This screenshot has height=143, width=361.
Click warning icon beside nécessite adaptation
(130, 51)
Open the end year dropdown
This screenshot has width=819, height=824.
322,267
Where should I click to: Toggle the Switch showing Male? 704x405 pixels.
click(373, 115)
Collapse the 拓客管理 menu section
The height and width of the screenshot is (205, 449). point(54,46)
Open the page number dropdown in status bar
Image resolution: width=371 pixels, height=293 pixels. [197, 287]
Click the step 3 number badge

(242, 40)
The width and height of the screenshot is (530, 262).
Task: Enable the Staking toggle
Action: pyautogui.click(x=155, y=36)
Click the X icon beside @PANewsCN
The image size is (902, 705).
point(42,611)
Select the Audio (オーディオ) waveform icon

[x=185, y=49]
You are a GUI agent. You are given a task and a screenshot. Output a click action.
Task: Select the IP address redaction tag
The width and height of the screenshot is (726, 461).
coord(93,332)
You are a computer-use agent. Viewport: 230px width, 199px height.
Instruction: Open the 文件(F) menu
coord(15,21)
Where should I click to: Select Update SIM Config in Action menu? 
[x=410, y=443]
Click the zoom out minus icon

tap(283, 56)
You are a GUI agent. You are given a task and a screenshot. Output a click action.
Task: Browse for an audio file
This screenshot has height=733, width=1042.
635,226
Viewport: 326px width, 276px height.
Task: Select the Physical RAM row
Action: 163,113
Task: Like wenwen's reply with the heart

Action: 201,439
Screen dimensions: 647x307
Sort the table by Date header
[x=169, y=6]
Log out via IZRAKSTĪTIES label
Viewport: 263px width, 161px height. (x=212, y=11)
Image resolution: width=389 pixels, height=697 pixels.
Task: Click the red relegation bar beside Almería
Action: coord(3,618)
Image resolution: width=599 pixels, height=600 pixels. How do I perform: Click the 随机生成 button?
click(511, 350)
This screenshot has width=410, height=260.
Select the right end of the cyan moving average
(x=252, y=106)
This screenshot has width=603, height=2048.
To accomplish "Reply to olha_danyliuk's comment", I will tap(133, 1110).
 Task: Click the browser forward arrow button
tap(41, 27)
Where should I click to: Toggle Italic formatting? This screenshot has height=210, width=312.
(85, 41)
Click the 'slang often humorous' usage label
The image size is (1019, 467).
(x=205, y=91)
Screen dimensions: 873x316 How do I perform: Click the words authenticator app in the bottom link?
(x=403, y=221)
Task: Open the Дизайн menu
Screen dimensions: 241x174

Problem:
Reproduce every entry exactly, with nothing added or dropped.

Task output:
This screenshot has height=143, width=361.
Click warning icon beside nécessite adaptation
(130, 51)
Open the end year dropdown
This screenshot has width=819, height=824.
322,267
Where should I click to: Toggle the Switch showing Male? 704x405 pixels.
click(373, 115)
Collapse the 拓客管理 menu section
The height and width of the screenshot is (205, 449). point(54,46)
Open the page number dropdown in status bar
Image resolution: width=371 pixels, height=293 pixels. [197, 287]
Click the step 3 number badge

(242, 40)
The width and height of the screenshot is (530, 262).
Task: Enable the Staking toggle
Action: pyautogui.click(x=155, y=36)
Click the X icon beside @PANewsCN
The image size is (902, 705).
point(42,611)
Select the Audio (オーディオ) waveform icon

[x=185, y=49]
You are a GUI agent. You are given a task and a screenshot. Output a click action.
Task: Select the IP address redaction tag
The width and height of the screenshot is (726, 461).
coord(93,332)
You are a computer-use agent. Viewport: 230px width, 199px height.
Instruction: Open the 文件(F) menu
coord(15,21)
Where should I click to: Select Update SIM Config in Action menu? 
[x=410, y=443]
Click the zoom out minus icon

tap(283, 56)
You are a GUI agent. You are given a task and a screenshot. Output a click action.
Task: Browse for an audio file
This screenshot has height=733, width=1042.
635,226
Viewport: 326px width, 276px height.
Task: Select the Physical RAM row
Action: 163,113
Task: Like wenwen's reply with the heart

Action: 201,439
Screen dimensions: 647x307
Sort the table by Date header
[x=169, y=6]
Log out via IZRAKSTĪTIES label
Viewport: 263px width, 161px height. (x=212, y=11)
Image resolution: width=389 pixels, height=697 pixels.
Task: Click the red relegation bar beside Almería
Action: coord(3,618)
Image resolution: width=599 pixels, height=600 pixels. How do I perform: Click the 随机生成 button?
click(511, 350)
This screenshot has width=410, height=260.
Select the right end of the cyan moving average
(x=252, y=106)
This screenshot has width=603, height=2048.
To accomplish "Reply to olha_danyliuk's comment", I will tap(133, 1110).
 Task: Click the browser forward arrow button
tap(41, 27)
Where should I click to: Toggle Italic formatting? This screenshot has height=210, width=312.
(85, 41)
Click the 'slang often humorous' usage label
The image size is (1019, 467).
(x=205, y=91)
Screen dimensions: 873x316 How do I perform: Click the words authenticator app in the bottom link?
(x=403, y=221)
Task: Open the Дизайн menu
Screen dimensions: 241x174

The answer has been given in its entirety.